▸ **Exercise requirements**
Reproduce, word for word, the part of the passage on emotional intelligence that begins at "Many people—and most" and stops after "and personal excellence.".

▸ **Page text**
Many people—and most business leaders—don’t pay much attention to their emotions.
If they do, it’s in a negative sense as they try to take all emotion out of what they do. But, there is a problem with that approach: You can’t do it!
Because emotions are an integral part of who we are, and they greatly affect everything we do. Whether we know it or not. And even if we don’t want them to.
Therefore, it’s to our benefit to recognize the importance of managing our emotions effectively. And, if we do, research shows we will perform better at our job. And make more money!
The Breakthrough of Emotional Intelligence
In recent years, the concept of emotional intelligence (EQ) has taken the leadership world by storm. Derived from surveys of hundreds of thousands of people, it is touted as the #1 predictor of professional success and personal excellence.
What is EQ?
In their best-selling book Emotional Intelligence 2.0, doctors Travis Bradberry and Jean Greaves say, “Emotional intelligence is your ability to recognize and understand emotions in yourself and others, and your ability to use this awareness to manage your behavior and relationships.”
People around the world have applauded this increased focus on emotions.
Steven Covey pointed out that, “Research shows convincingly that EQ is more important than IQ.” Ken Blanchard “strongly recommends it,” and other sources from Newsweek to the Dalai Lama acclaim its value. Clearly, EQ is an important new tool, perhaps even a performance breakthrough.
According to research, emotional intelligence accounts for 58% of job performance. Over 90% of top performers have high EQ, and they make $29,000 more per year than counterparts. Plus, people can improve their EQ and make gains that have a profoundly positive impact on their lives.
EQ is an important phenomenon. And it is forcing people to pay attention to their emotions.
Managing Our Emotions Requires Self-Awareness
EQ came about after exhaustive study as scientists realized there must be another variable that explained success above and beyond one’s IQ. Emotional intelligence is that critical factor.
Good decisions require more than factual knowledge. They are made using self-knowledge and emotional mastery. In fact, 83% of people who measure high in self-awareness are top performers.
In spite of the wide-spread attention emotional intelligence has received, a global deficit in understanding and managing our emotions remains. For example, only 36 percent of the people tested were able to accurately identify their emotions as they happen.
Among executives, those with the highest EQ scores are the best performers. In fact, EQ is more important to job performance than any other leadership skill.
But, as business people rise beyond middle management, there is a steep downward trend in EQ scores. CEOs on average have the lowest EQ scores in the workplace! Once they reach the top, they actually spend less time interacting with and learning from people on their teams.
It seems clear that emotional intelligence is a skill set that can be learned—and unlearned!
Taking a Step Beyond Emotional Intelligence
Clearly, we must work at managing our emotions. But, there is an additional psychological concept we need to understand that can take us a step beyond EQ: Emotional Well-Being.

▸ **Study material**
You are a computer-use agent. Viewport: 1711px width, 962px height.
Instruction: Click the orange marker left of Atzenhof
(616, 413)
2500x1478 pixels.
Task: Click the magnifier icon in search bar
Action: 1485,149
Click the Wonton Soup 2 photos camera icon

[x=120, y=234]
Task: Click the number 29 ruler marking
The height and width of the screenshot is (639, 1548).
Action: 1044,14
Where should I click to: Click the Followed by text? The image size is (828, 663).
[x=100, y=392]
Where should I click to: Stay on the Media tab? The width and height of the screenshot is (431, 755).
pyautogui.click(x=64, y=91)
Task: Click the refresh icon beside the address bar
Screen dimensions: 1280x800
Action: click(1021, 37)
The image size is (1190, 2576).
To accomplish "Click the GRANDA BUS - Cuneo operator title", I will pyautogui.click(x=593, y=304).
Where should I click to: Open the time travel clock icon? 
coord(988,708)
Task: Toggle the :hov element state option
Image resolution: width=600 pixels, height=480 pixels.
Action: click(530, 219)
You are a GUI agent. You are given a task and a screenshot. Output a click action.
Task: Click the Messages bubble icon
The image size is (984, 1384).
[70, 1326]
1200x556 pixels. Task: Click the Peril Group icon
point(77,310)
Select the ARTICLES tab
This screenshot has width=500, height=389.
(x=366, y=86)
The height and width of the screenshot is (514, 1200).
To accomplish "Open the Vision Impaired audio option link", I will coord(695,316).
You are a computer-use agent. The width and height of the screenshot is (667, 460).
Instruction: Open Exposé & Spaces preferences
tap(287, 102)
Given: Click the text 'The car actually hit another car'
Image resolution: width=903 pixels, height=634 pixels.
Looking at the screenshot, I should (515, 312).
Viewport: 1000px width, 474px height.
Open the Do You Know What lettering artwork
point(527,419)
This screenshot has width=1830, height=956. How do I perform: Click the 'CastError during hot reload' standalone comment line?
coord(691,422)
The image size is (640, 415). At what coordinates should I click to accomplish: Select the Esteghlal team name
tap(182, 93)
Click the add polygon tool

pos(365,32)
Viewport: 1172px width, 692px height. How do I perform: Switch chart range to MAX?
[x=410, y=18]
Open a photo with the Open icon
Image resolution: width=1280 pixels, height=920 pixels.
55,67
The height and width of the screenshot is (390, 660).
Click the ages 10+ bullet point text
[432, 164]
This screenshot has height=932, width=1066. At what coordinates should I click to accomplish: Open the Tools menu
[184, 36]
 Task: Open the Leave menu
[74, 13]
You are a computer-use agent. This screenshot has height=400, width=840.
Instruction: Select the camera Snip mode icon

▸ **Worked solution**
Many people—and most business leaders—don’t pay much attention to their emotions.
If they do, it’s in a negative sense as they try to take all emotion out of what they do. But, there is a problem with that approach: You can’t do it!
Because emotions are an integral part of who we are, and they greatly affect everything we do. Whether we know it or not. And even if we don’t want them to.
Therefore, it’s to our benefit to recognize the importance of managing our emotions effectively. And, if we do, research shows we will perform better at our job. And make more money!
The Breakthrough of Emotional Intelligence
In recent years, the concept of emotional intelligence (EQ) has taken the leadership world by storm. Derived from surveys of hundreds of thousands of people, it is touted as the #1 predictor of professional success and personal excellence.